Issu d’une famille d’intellectuels – son père, Nestor Wadagni, était un économiste de renom, et sa mère, une entrepreneure –, Romuald Wadagni est né le 20 juin 1976 à Lokossa, dans le sud-ouest du pays, non loin du Togo. Malgré une carrière internationale, il garde un ancrage fort dans sa région natale, où il possède une exploitation agricole qu’il gère activement.

Formé en finance à l’École supérieure de commerce de Grenoble, puis à Harvard, il intègre le cabinet Deloitte, où il devient associé et se spécialise dans les opérations africaines. En 2016, Patrice Talon, fraîchement élu, lui confie le ministère de l’Économie et des Finances. Sous sa direction, le Bénin connaît une transformation économique spectaculaire : assainissement des finances publiques, réduction du déficit à 3% du PIB, lancement de grands projets d’infrastructures et modernisation du secteur productif.

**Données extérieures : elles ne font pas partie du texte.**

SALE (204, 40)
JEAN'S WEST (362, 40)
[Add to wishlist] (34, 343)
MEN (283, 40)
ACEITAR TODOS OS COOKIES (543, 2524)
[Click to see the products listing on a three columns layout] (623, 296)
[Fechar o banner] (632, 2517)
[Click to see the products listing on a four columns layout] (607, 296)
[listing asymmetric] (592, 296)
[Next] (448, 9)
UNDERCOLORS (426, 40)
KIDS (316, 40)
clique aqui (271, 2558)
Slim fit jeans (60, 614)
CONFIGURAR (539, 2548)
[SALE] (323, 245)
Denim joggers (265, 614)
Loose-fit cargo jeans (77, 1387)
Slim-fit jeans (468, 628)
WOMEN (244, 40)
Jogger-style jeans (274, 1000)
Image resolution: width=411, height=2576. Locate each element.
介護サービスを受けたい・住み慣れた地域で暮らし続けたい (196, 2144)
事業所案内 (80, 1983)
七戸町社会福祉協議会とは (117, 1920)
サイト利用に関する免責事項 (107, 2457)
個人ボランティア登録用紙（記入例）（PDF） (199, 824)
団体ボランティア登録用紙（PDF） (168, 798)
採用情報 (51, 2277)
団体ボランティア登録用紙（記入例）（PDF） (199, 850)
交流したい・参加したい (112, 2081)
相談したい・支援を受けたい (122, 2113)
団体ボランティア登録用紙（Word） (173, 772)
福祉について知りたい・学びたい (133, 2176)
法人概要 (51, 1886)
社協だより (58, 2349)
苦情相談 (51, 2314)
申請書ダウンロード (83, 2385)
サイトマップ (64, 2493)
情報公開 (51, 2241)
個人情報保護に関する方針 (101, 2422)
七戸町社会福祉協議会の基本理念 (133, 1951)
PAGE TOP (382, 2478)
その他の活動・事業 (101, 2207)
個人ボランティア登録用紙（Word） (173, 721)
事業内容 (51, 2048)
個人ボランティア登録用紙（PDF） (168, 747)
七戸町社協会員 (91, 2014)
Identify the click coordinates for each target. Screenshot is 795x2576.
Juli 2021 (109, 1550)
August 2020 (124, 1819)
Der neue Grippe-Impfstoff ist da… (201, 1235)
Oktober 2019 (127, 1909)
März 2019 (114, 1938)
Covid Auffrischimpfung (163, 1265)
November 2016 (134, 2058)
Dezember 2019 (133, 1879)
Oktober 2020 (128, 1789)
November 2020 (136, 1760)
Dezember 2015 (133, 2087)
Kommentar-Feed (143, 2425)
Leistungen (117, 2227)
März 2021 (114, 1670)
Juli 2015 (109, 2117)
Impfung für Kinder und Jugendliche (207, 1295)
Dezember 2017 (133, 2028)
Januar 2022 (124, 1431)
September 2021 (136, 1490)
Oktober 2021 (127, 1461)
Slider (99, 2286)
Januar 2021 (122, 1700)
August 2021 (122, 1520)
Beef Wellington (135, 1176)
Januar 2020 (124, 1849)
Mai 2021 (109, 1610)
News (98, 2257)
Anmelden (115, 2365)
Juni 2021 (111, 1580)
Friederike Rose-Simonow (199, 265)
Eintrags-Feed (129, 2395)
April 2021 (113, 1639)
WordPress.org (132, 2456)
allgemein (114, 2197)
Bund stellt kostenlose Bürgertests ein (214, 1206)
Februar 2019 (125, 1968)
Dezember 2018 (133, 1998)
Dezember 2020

En 2021, lors de la réélection de Patrice Talon, Romuald Wadagni est promu ministre d’État. «Il incarne une continuité nécessaire pour maintenir la dynamique de croissance, qui dépasse désormais les 6% en moyenne annuelle», analyse Franck Kinninvo, politologue.

Son leadership, souvent qualifié de discret, est perçu comme un atout dans un contexte où l’efficacité prime sur le discours. «Certains lui reprochent un manque de visibilité politique, mais cette sobriété peut devenir un atout majeur dans une ère où l’action prime sur les promesses», confie Lucien Fayomi, militant et soutien du nouveau président. «Wadagni représente une nouvelle génération de dirigeants, tournée vers l’impact plutôt que vers les déclarations.»